奉九趕緊走過來,寧錚略顯思量地伸手在幾個捲軸上點了幾下,拿出其中一個長約二十幾厘米的字帖,緩緩展開。
“看看這個怎麼樣?”
“啊,居然有六一居士的《歐陽氏圖譜序》?”
“鑑賞家來鑑定一下,看看是不是真跡。”
“瞎說,我可做不得准。”奉九羞澀一笑。
奉九性格開朗大方,是女人里難得的大氣,寧錚一向是喜歡的,但她時不時冒出來的羞色,充滿了少女的純真和稚嫩,卻更讓人心動。
寧錚不動聲色地說,“肯定是真跡。
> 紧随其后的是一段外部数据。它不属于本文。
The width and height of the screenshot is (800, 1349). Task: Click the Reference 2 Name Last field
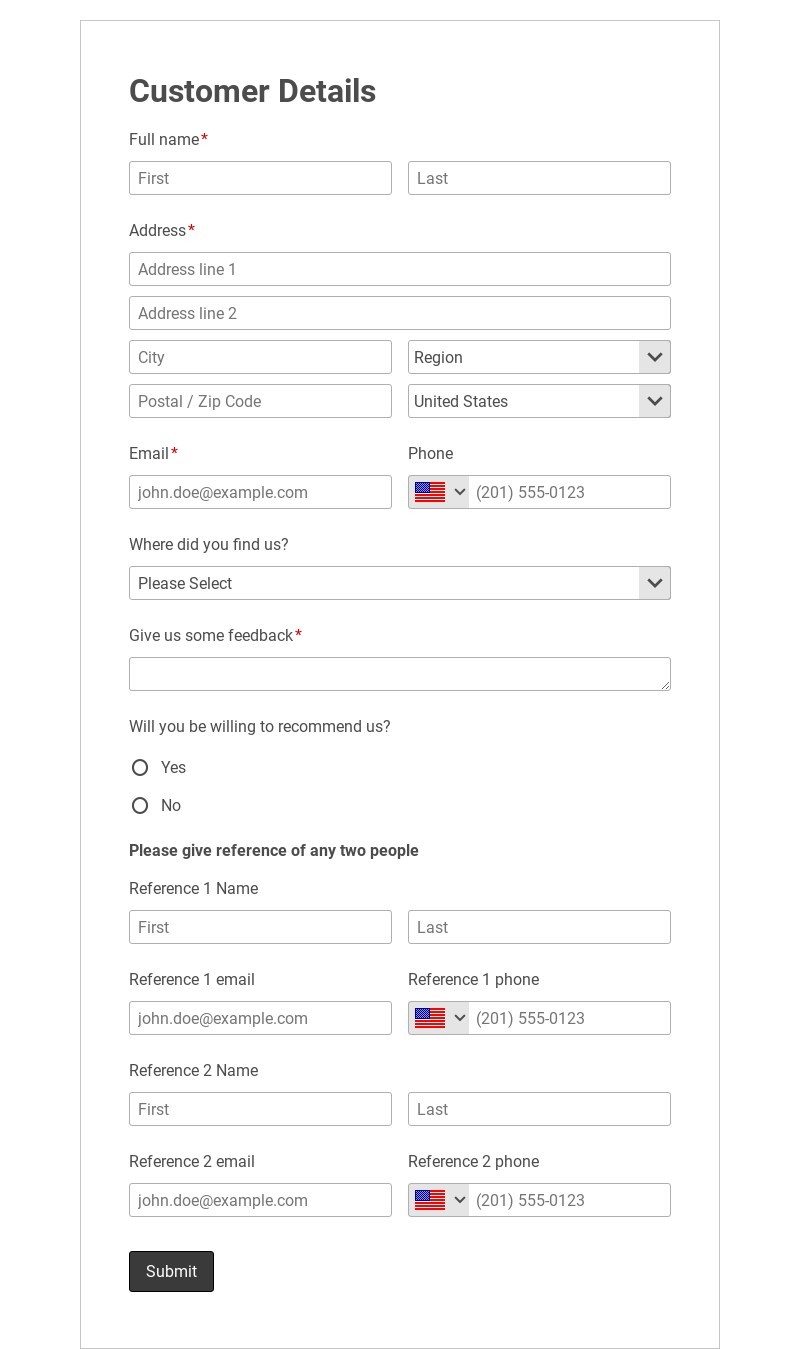pyautogui.click(x=539, y=1109)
”
“你怎麼知道的?”奉九看了又看,也覺得是真跡,歐陽老先生的書法闊達飄逸,心志堅如磐石,作此書時,已經六十有九,世事看淡,所以看這字跟他三十多歲的意氣風發,四十多歲書法大成時的沉穩內斂,已經大有不同。
奉九知道寧錚雖然從小國學底子也算紮實,但十幾歲就已經出去留洋,按理說是個半中半西,也就是個黃皮白心式的時興人物,沒想到對中國書法還這麼有研究,聲音里不由得帶了欽佩。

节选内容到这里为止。